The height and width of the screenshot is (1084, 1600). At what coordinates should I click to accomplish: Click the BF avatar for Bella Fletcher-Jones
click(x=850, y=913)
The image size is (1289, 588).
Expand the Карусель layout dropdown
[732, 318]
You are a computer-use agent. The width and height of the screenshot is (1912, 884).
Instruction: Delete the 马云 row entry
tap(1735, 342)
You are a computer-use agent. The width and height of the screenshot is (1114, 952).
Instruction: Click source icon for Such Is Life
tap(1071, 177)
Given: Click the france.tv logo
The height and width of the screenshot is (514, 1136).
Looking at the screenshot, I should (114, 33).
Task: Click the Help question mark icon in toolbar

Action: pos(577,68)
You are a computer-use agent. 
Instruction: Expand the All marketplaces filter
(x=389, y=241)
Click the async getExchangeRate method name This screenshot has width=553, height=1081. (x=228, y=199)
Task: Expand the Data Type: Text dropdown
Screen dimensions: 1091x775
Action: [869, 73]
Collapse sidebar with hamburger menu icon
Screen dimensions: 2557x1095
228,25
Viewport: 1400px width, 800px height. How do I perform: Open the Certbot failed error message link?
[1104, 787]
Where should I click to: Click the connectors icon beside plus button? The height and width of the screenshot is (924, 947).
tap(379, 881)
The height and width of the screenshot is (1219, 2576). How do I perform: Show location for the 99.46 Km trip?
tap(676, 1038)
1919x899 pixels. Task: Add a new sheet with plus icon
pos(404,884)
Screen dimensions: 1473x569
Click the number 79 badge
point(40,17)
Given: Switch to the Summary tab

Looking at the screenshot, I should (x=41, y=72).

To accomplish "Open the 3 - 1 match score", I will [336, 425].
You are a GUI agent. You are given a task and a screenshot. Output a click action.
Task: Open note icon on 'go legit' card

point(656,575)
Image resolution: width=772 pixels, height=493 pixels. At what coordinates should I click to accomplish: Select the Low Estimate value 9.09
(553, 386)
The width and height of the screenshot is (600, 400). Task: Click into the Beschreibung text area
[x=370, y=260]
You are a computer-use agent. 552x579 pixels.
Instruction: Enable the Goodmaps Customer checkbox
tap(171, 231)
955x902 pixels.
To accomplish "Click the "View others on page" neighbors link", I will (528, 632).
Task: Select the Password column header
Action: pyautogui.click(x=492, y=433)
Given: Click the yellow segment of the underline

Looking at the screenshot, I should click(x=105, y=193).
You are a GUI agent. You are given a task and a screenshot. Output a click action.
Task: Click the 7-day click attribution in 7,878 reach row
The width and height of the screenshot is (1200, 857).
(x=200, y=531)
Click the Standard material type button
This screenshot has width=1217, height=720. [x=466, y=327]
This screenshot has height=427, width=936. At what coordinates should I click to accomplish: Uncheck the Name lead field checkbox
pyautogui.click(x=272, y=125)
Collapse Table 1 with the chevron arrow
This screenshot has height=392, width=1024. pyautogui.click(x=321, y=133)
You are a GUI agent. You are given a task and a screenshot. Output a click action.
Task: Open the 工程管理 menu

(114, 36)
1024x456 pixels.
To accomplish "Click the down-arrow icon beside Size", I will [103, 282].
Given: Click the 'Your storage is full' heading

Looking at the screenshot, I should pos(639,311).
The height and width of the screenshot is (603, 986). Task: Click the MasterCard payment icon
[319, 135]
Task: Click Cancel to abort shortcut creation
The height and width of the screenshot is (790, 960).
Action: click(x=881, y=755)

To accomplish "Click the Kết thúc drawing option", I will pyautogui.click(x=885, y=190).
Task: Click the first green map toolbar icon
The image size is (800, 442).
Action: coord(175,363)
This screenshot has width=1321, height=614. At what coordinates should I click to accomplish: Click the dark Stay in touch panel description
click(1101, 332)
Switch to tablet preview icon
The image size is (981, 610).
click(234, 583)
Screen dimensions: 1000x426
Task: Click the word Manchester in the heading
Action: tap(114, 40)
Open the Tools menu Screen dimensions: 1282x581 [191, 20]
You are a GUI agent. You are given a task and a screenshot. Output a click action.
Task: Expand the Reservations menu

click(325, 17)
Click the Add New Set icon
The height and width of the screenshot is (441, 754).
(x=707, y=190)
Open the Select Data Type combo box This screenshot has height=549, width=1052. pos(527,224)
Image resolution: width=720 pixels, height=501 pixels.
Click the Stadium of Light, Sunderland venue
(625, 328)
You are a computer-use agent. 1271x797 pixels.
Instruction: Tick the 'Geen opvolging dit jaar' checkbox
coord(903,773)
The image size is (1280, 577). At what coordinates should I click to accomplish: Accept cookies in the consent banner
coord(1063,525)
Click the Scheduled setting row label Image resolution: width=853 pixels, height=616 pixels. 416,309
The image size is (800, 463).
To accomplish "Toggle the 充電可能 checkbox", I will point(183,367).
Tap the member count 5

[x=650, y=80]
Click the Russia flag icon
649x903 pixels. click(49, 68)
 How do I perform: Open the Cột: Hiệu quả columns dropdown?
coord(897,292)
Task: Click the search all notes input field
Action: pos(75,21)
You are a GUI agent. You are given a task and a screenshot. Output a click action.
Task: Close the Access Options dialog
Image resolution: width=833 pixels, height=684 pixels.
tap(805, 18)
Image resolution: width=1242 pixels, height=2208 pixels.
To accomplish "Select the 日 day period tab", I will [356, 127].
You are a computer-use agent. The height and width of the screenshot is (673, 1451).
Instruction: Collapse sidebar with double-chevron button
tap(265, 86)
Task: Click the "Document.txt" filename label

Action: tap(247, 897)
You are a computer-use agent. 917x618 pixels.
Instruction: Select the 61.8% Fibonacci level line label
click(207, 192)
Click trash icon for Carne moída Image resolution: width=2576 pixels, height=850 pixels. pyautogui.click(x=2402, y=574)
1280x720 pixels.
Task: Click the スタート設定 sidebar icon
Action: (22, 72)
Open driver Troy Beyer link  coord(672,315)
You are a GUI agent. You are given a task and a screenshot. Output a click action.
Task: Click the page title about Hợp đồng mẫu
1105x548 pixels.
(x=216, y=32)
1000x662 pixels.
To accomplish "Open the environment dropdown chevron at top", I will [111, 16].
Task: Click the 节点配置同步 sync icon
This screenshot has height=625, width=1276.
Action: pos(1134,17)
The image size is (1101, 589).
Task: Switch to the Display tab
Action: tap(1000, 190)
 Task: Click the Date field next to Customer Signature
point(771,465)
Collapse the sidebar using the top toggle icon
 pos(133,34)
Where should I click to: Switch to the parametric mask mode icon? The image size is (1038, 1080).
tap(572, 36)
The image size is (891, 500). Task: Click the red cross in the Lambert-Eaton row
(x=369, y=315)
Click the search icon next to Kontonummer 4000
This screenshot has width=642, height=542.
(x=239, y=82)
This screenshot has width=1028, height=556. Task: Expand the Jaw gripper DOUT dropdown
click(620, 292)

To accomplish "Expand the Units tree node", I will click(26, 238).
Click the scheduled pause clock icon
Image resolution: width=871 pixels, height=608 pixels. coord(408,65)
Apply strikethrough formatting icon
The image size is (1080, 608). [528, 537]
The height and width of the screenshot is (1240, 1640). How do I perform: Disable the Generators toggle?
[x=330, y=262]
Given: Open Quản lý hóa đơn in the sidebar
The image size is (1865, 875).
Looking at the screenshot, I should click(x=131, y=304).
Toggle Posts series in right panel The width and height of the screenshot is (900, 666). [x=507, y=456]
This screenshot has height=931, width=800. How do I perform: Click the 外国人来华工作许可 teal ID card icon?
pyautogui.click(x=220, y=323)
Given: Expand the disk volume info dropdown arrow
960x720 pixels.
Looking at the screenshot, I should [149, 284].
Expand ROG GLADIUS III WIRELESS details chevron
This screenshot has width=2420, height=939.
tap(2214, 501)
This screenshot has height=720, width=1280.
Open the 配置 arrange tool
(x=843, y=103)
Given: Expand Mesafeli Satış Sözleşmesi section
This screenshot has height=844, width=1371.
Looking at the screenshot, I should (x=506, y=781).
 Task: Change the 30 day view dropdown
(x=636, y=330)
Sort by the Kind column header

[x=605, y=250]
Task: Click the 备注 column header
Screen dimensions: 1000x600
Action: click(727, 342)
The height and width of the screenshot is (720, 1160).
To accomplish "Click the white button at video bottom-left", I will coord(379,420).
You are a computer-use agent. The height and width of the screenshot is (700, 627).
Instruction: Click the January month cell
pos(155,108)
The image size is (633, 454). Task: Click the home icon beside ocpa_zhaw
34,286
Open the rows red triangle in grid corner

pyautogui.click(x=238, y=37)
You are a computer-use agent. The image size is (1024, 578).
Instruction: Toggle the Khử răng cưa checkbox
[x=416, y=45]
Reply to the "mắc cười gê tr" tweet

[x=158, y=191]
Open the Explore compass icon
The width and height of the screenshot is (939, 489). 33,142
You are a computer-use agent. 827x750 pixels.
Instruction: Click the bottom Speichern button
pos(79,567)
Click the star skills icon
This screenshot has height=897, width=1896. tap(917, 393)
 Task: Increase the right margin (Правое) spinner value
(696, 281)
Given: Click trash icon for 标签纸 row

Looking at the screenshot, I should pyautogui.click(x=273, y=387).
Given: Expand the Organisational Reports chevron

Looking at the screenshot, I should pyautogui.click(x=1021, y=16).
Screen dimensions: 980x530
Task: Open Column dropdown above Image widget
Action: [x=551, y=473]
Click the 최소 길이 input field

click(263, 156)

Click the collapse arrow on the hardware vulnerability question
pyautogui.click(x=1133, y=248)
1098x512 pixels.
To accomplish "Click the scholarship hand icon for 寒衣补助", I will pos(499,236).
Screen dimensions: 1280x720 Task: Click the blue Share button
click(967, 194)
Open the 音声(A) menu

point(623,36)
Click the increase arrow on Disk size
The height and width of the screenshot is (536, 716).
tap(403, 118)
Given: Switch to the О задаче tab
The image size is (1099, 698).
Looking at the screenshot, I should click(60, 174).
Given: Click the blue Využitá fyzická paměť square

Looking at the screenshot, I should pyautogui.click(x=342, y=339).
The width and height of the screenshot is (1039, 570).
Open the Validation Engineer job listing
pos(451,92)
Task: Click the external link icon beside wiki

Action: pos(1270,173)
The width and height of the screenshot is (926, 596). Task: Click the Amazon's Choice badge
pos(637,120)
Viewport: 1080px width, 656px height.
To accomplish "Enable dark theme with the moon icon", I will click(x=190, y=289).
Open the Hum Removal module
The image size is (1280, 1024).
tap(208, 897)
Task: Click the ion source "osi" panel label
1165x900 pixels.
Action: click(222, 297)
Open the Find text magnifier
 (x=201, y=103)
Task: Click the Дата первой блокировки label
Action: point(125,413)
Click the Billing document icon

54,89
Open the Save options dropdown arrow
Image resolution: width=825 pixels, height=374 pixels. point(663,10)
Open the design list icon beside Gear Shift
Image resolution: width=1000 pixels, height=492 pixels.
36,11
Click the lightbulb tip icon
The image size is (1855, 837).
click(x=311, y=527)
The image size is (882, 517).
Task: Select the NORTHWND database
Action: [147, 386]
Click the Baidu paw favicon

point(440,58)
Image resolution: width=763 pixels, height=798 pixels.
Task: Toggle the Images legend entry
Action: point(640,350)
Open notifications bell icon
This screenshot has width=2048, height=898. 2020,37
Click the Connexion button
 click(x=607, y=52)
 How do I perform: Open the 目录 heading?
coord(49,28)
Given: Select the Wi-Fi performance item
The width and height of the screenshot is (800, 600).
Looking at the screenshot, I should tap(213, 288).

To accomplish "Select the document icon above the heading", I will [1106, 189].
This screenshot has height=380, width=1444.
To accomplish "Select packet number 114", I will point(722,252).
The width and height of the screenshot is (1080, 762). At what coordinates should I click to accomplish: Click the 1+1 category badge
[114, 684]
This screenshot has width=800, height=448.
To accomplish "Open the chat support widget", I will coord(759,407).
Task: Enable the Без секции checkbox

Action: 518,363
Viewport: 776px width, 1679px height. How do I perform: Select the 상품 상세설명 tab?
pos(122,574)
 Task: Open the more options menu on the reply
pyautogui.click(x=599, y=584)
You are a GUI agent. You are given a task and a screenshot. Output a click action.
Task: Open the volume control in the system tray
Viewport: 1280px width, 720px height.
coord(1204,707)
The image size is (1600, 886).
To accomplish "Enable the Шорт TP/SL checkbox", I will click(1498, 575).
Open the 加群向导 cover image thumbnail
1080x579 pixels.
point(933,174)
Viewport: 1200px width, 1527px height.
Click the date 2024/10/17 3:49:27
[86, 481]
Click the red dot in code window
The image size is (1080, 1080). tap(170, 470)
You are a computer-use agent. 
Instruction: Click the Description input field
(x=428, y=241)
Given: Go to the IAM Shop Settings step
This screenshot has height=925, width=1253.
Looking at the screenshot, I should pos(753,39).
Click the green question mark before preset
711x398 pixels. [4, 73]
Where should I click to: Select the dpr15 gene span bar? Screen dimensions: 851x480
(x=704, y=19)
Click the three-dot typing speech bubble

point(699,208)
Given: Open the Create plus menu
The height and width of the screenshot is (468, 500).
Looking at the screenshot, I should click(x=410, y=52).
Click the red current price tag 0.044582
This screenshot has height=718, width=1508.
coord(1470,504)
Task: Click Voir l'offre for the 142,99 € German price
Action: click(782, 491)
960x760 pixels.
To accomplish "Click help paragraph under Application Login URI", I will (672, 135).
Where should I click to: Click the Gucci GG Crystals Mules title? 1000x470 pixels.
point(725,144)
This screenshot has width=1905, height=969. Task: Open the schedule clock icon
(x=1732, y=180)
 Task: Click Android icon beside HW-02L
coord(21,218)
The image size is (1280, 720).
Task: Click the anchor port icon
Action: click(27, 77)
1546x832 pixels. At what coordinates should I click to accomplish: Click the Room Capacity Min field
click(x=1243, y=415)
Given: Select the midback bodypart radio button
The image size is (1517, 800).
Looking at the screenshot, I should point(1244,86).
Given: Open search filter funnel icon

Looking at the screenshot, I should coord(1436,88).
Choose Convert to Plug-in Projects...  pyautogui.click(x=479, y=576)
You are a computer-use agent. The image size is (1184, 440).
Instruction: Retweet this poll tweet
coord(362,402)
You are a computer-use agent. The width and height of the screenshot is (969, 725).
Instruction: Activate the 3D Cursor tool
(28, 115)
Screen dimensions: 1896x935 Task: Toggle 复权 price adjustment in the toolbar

- - - - -

## Task to carry out
The expected output is the exact run of lines from the start of the entries through the line with "Click the async", inclusive.

## Output for this exercise
The height and width of the screenshot is (1084, 1600). At what coordinates should I click to accomplish: Click the BF avatar for Bella Fletcher-Jones
click(x=850, y=913)
The image size is (1289, 588).
Expand the Карусель layout dropdown
[732, 318]
You are a computer-use agent. The width and height of the screenshot is (1912, 884).
Instruction: Delete the 马云 row entry
tap(1735, 342)
You are a computer-use agent. The width and height of the screenshot is (1114, 952).
Instruction: Click source icon for Such Is Life
tap(1071, 177)
Given: Click the france.tv logo
The height and width of the screenshot is (514, 1136).
Looking at the screenshot, I should (114, 33).
Task: Click the Help question mark icon in toolbar

Action: pos(577,68)
You are a computer-use agent. 
Instruction: Expand the All marketplaces filter
(x=389, y=241)
Click the async getExchangeRate method name This screenshot has width=553, height=1081. (x=228, y=199)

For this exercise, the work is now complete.